(Photograph) - The eighth plague was locusts. In the story of the Exodus, Moses threatens Pharaoh with locusts that will "cover the face of the Earth" if he does not let the Israelites go. When Pharaoh, yet again, does not acquiesce, Moses raises his staff and "in the morning, the east wind brought the locusts". Within hours "there remained not any green thing in the trees, or in the herbs of the field, through all the land of Egypt". The plague ended when Pharaoh relented. The Lord sent a mighty west wind, and the locusts were cast into the Red Sea.
Locusts figure largely in the Bible: devouring crops, blotting out the sun, laying waste to human endeavours. For us in Britain - last visited by locusts in 1954 when some outriders were blown here from north Africa - they may seem exotic, even picturesque. But for 60 countries in the arid sub-tropical countries of Africa and Asia, the behaviour of schistocerca gregaria remains a matter of anxiety.

**Data records:**
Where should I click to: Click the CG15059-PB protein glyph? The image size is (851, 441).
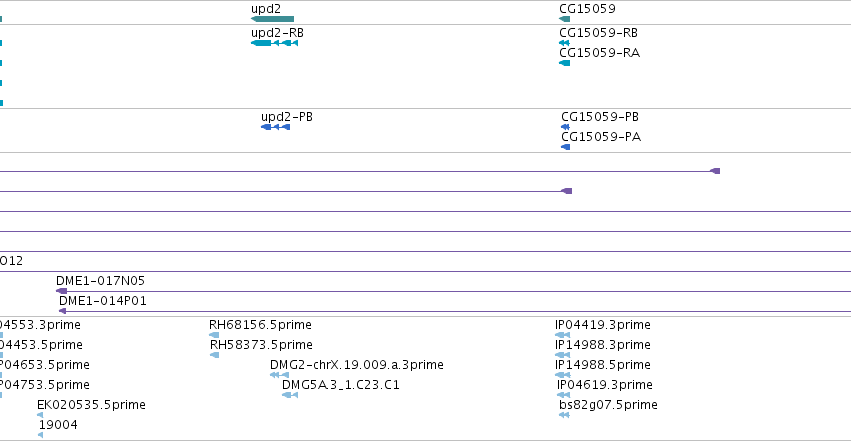click(566, 127)
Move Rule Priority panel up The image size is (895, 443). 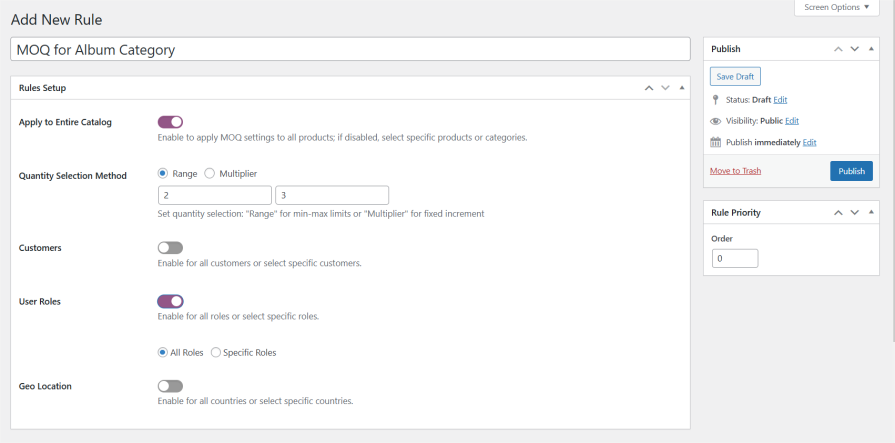[839, 212]
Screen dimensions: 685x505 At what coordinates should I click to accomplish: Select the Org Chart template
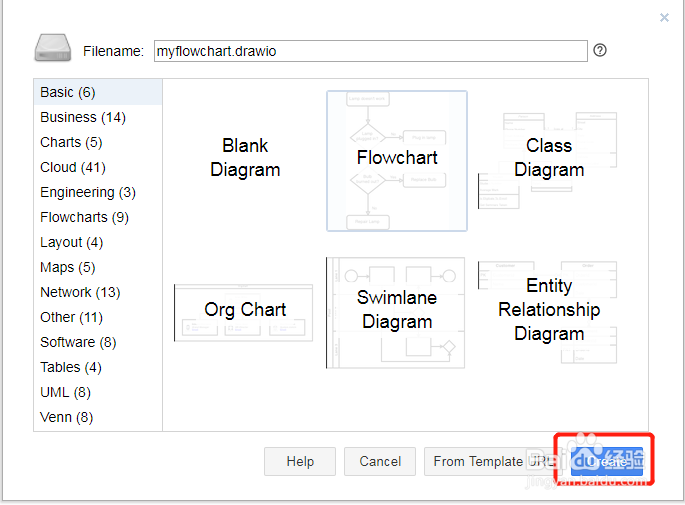coord(245,310)
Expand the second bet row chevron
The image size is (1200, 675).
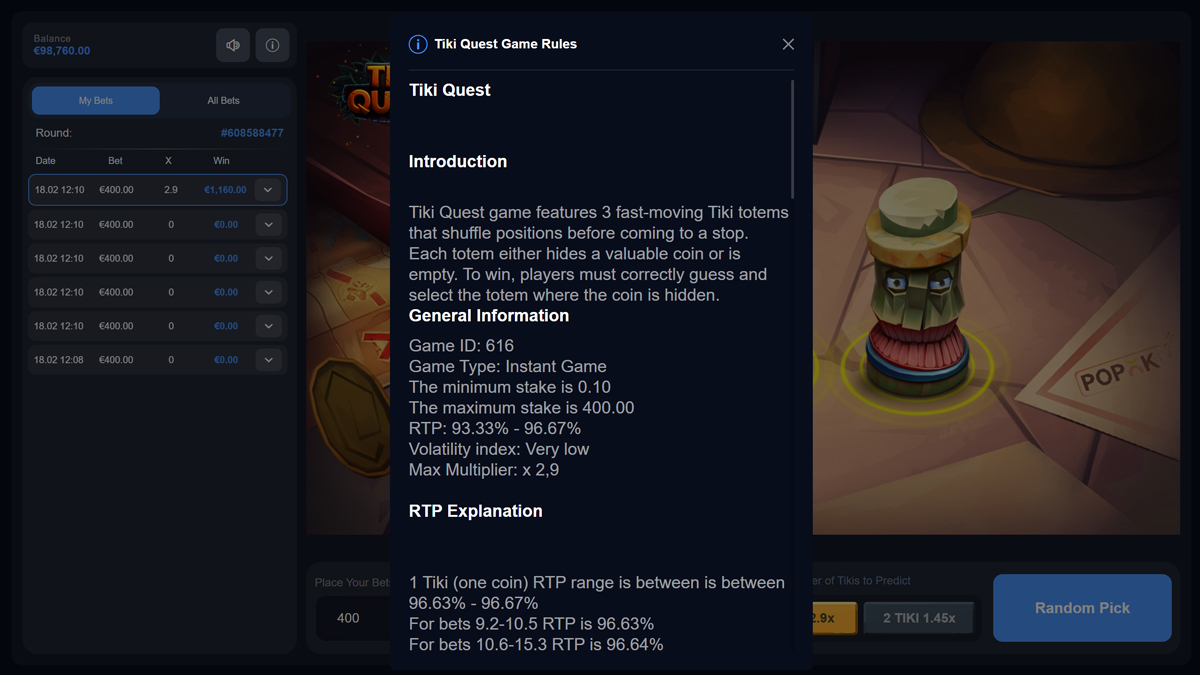coord(268,224)
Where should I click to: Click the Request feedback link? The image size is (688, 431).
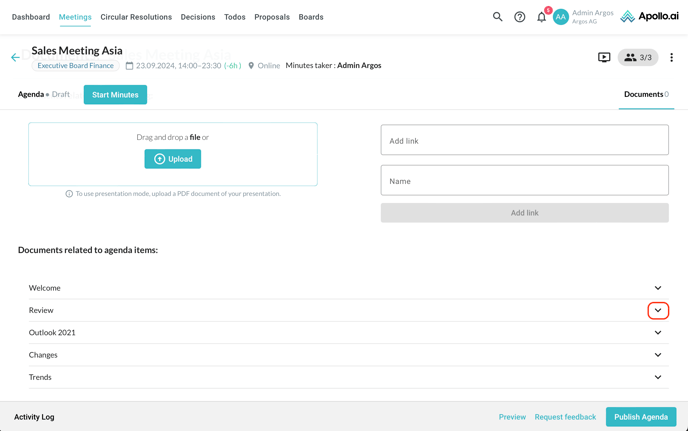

**Goal of the exercise:** Continue the article about locusts, starting right after its last sentence.

**Exercise result:**
Periodically - and unpredictably - overcrowding and hot, dry conditions make desert locusts swarm. Turning from brown to yellow, as many as 80 million per square kilometre take to the air. In the last plague of 1986-89, locust swarms affected an area of more than 29 million square kilometres. Just as in the Exodus, they fly with the wind, up to 130km a day, eating their own weight - two grams - every day. Multiply by 80 million: one tonne of locusts eats the same as 10 elephants.
Why then does the Mauritanian man in the picture look so calm? For Muslims, "Lord of Locusts" is one of the titles of God. As plagues go, it could be worse. Locusts do not attack people or animals, carry no diseases and, in the end, die from cold, or wet or a changing wind. They're also quite tasty and, at 62 per cent protein, commonly eaten, stir-fried, roasted or boiled.